Saturday, December 29, 2007

Roof of Africa

My mom and I both made it to the top of Kilimanjaro, to the highest peak in Africa. We made it despite the fact that it was gruelingly hard, the weather was punishing (snow and hail and rain nonstop, although our nighttime ascent to the summit was clear), and we were suffering from altitude sickness. But we kept going, and we got to the top, and then we limped back down to the base camp and vowed to avoid mountains for a while.

Tuesday, December 11, 2007

Meat causes cancer

As long as I'm on my high horse, did anybody else hear this story on NPR this morning? About how eating meat causes cancer?

Circumcision is anti-sex.

This article in The New York Times led me to this study, Fine touch pressure thresholds in the adult penis.

The relevant conclusions?

The glans of the circumcised penis is less sensitive to fine touch than the glans of the uncircumcised penis. The transitional region from the external to the internal prepuce is the most sensitive region of the uncircumcised penis and more sensitive than the most sensitive region of the circumcised penis. Circumcision ablates the most sensitive parts of the penis.


Oh yeah, and this:

Whether the penis is circumcised or not might also affect coitus. For women, having a male partner with a foreskin increased the duration and comfort of coitus and increased the likelihood of achieving single and multiple orgasms

Monday, December 10, 2007

Packing for Kili



It's been years since I packed so deliberately, thinking over every item I bring, checking to make sure that I have everything I'll need and then checking again. Partly because climbing a very tall mountain and camping out in a wildlife park are activities that require special forethought and deliberation. Partly because it's a vacation, not something longer and more substantial: time I spend trying to find some necessary item that I forgot is just lost, any moment that I can't experience fully is unrepeatable.

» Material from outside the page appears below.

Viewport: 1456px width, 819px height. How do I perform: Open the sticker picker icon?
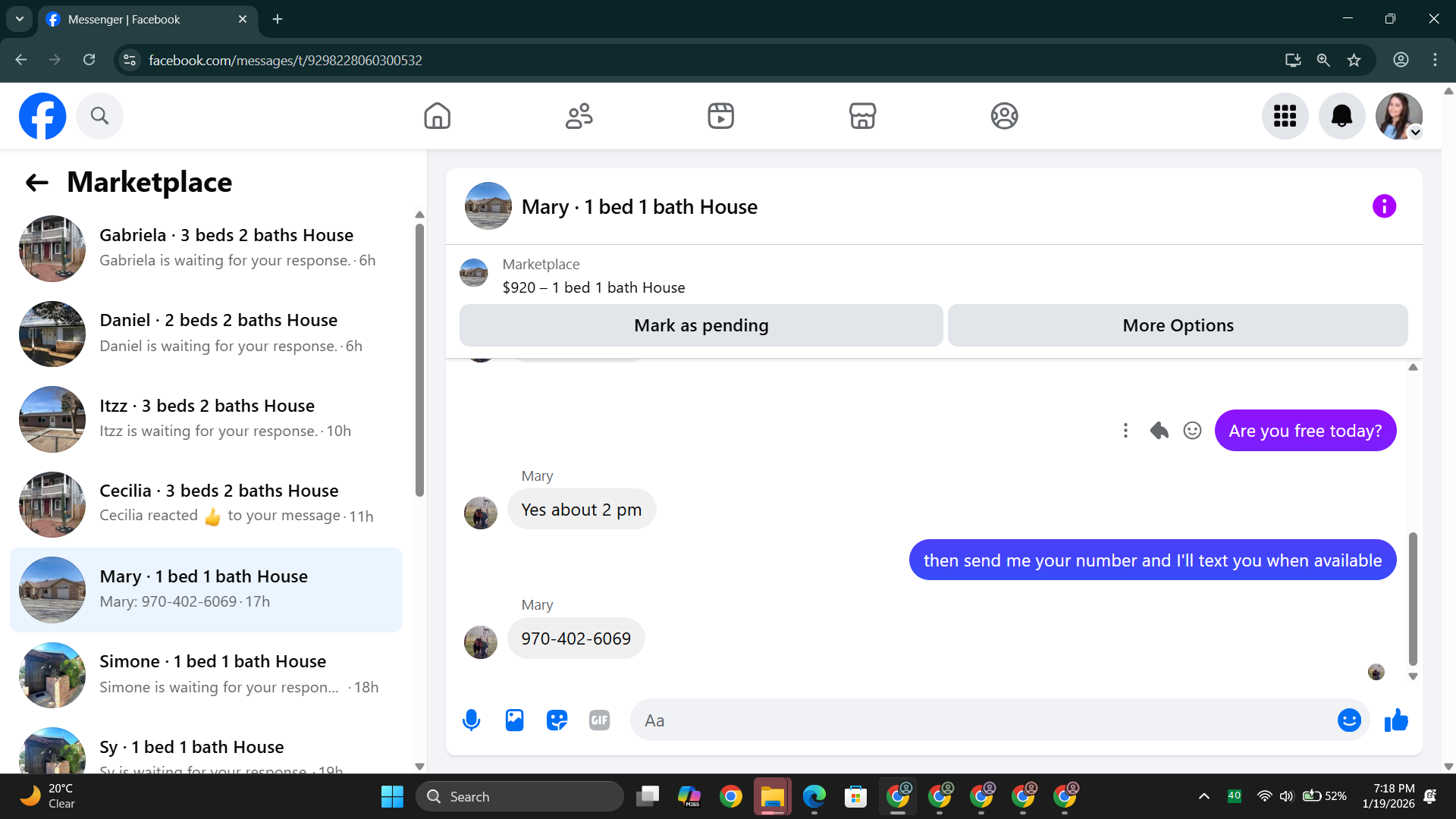(x=557, y=720)
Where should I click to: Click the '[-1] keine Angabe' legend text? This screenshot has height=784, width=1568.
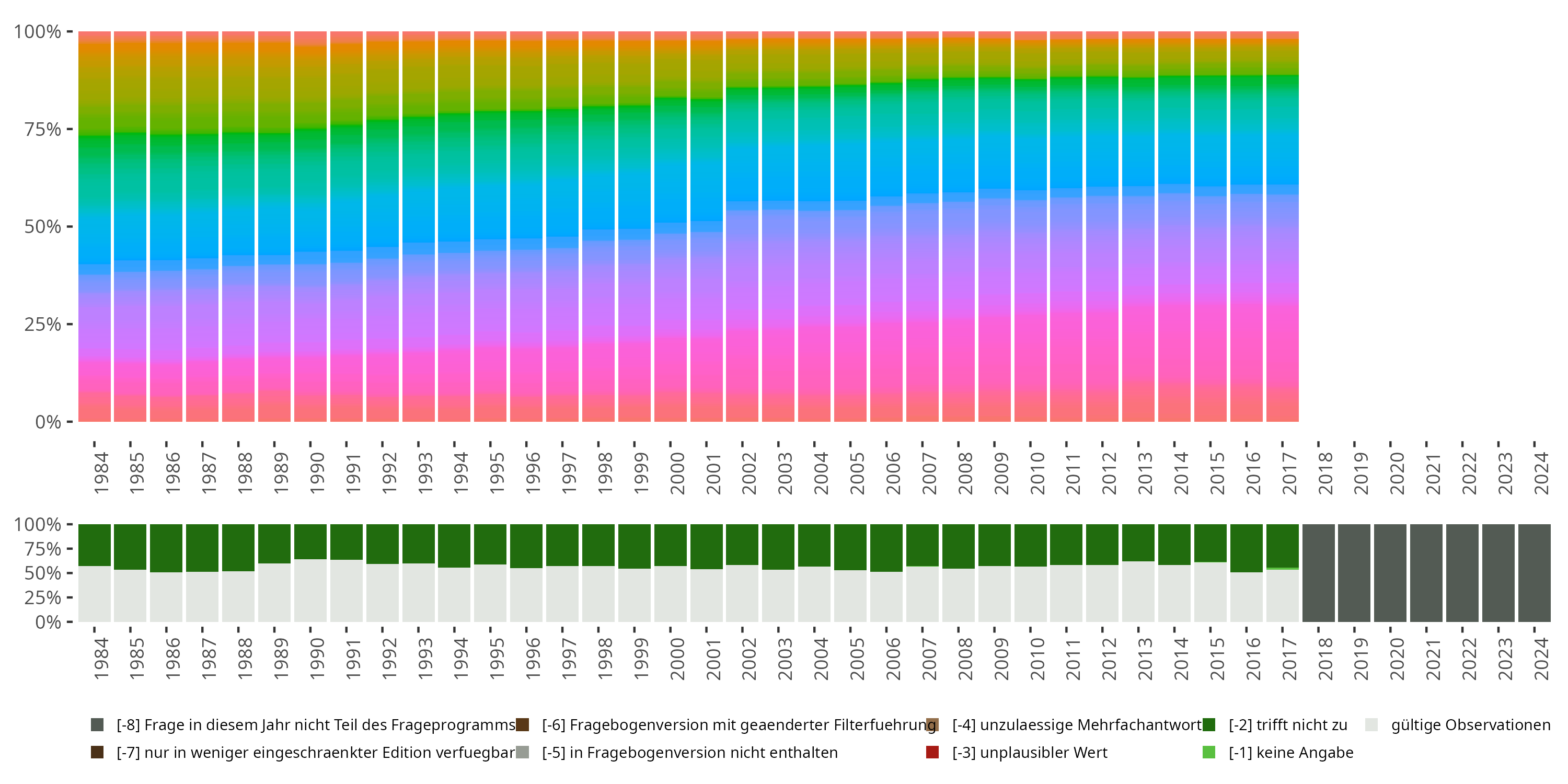click(1290, 752)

Vaguely related: I've been reading this biography of Henry Morton Stanley, and although there is much to say about it, and I will write a short review later, I feel frequent guilty twinges because certain descriptions of his explorations in the Congo frequently remind me of...the Indiana Jones ride at Disneyland. At one point Tim Jeal quotes from the diary of one of Stanley's companions, and he's describing the sound of arrows whizzing by his head - how silent they are, but for a faint "pit pit pit" as they strike in the surrounding bush. I nodded my head and thought, "Yes, just like the ride!"

I'm kind of ashamed of this, as, I suppose, I ought to be.

Sunday, December 9, 2007

Seal Bay

I just ate about a half pound of Seal Bay cheese from King's Island, Tasmania. It's one of those uber-creamy bries that you can scoop out of the rind with a cracker without making the cracker crumble. Very sweet and creamy, with an amazing aftertaste of seashells. It tastes like the beach, in a good way which I could never have imagined without actually trying the stuff. Plus, it's pasteurized, so even pregnant ladies can indulge!

Anybody with an interest in fine/oddball cheeses should snap this up if they ever see it.